Vous le voyez, le Gouvernement est pleinement engagé dans la sortie du glyphosate. Cette sortie est réalisable, à condition d'accompagner les agriculteurs, filière par filière, pour trouver des solutions adaptées aux situations qui ne présentent pas d'alternative immédiate : j'y serai bien sûr très attentive. La sortie du glyphosate est aussi l'occasion de nous interroger plus globalement sur la consommation d'herbicides synthétiques. Les efforts du secteur agricole devront être valorisés, à travers la reconnaissance des modes de production les plus respectueux de l'environnement : je pense notamment au label HVE3 (haute valeur environnementale niveau trois). Il est important de signaler aux consommateurs les produits qui ont fait l'objet de pratiques plus économes et qui ont un meilleur impact sur l'environnement. Nous devons réconcilier nos ambitions environnementales et nos choix de consommation.

Vous avez pointé des différences selon les filières. L'INRAE a mené un travail pour identifier des alternatives dans le domaine de la viticulture, qui ont déjà été rendues publiques. Un travail similaire se termine, s'agissant de l'arboriculture, et un autre, relatif aux grandes cultures, sera également présenté avant cet été. Les alternatives sont plus difficiles à trouver dans certaines filières, ce qui nécessite des recherches complémentaires. C'est le cas de l'agriculture de conservation des sols, qui se révèle par ailleurs très intéressante pour lutter contre le dérèglement climatique. Mon ministère encourage cette agriculture et souhaite l'encourager encore davantage, en développant les labels bas carbone : les recherches devront donc se poursuivre dans ce domaine. Je ne suis pas agricultrice, mais j'ai eu l'occasion, en tant que préfète d'une région rurale, de beaucoup travailler avec les agriculteurs. Des pistes existent, comme les semis directs sous couvert permanent. Des agriculteurs testent aussi la suppression de produits phytosanitaires à l'échelle de petites parcelles, y compris dans le cadre de l'agriculture de conservation des sols.

En tout état de cause, je suis convaincue que cet accompagnement est indispensable. Il va de soi que la PAC aura un rôle majeur à jouer dans l'orientation des modèles agricoles. C'est bien parce qu'elle a encouragé des modèles utilisant beaucoup de produits phytosanitaires et d'irrigation que cette agriculture perdure dans une partie de notre territoire. Nous avons une ambition environnementale forte, que nous défendons dans le cadre des discussions en cours ; notre souhait est que les objectifs de réduction des produits phytosanitaires, que la France s'est fixés dans le cadre des programmes Écophyto, soient adoptés au niveau européen. Des réflexions sont menées dans le cadre du Green deal – notamment autour du mot d'ordre « de la fourche à la fourchette ».

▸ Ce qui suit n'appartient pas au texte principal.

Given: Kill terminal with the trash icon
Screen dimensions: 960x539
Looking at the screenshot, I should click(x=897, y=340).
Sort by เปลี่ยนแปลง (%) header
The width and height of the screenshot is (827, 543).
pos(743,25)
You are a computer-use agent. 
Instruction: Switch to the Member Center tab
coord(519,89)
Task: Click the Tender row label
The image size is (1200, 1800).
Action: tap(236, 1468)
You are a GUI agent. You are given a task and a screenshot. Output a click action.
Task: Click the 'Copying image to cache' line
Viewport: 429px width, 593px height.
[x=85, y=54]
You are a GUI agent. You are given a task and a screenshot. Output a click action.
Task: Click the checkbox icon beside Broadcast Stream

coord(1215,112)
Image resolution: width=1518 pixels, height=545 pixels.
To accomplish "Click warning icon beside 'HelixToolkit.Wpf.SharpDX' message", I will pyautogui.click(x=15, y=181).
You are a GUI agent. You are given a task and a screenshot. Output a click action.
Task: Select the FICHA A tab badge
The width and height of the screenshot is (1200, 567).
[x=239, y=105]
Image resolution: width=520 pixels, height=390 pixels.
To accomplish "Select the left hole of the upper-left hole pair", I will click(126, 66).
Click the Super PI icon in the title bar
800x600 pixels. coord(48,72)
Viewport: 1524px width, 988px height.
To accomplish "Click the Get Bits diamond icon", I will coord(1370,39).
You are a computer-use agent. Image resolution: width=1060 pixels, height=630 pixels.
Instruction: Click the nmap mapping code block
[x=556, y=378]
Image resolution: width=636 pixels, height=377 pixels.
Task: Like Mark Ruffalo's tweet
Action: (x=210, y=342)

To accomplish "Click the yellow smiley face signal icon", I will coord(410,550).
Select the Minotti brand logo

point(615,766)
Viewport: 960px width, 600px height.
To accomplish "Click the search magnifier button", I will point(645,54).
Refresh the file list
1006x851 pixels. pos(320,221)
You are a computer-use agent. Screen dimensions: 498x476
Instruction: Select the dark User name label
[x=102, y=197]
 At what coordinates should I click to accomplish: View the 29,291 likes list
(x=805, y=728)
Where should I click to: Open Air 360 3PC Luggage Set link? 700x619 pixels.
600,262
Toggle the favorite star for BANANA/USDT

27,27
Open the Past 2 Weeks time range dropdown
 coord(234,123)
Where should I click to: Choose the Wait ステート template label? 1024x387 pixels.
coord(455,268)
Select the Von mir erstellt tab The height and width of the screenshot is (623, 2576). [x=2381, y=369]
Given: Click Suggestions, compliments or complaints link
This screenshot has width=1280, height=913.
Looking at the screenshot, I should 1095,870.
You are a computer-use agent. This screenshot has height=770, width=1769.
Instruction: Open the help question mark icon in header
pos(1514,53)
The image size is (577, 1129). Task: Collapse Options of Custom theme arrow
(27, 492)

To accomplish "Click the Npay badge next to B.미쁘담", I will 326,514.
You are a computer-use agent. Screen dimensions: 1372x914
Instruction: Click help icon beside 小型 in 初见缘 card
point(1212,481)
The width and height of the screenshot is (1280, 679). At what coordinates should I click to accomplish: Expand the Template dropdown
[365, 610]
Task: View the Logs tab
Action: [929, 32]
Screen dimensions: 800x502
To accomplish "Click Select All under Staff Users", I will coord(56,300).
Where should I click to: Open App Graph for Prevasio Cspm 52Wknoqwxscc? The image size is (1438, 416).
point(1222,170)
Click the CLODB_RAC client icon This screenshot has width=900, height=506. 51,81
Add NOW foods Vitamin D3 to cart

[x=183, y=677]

Il est clair que si la PAC n'allait pas dans le bon sens, alors qu'elle représente environ 7 milliards d'euros par an, les 70 millions que mon ministère consacre au plan Écophyto depuis dix ans pèseraient peu. Il est donc important que la PAC suive la bonne direction. Pour ce faire, nous avons plaidé pour une conditionnalité européenne renforcée, qui pourrait intégrer au schéma de négociation des éléments relatifs à l'utilisation des pesticides et qui pousserait véritablement à la performance environnementale. Enfin, nous souhaitons une incitation différenciante et ambitieuse, qui permette d'orienter des crédits du premier pilier vers la transition agroécologique. Nous sommes également favorables à des mesures efficaces du second pilier, pour accompagner l'évolution à long terme des systèmes de production : ces mesures incluent des aides à l'agriculture biologique, qui sont aujourd'hui sous-dimensionnées. Je suis convaincue que l'harmonisation des pratiques au niveau européen doit accompagner notre action au niveau national.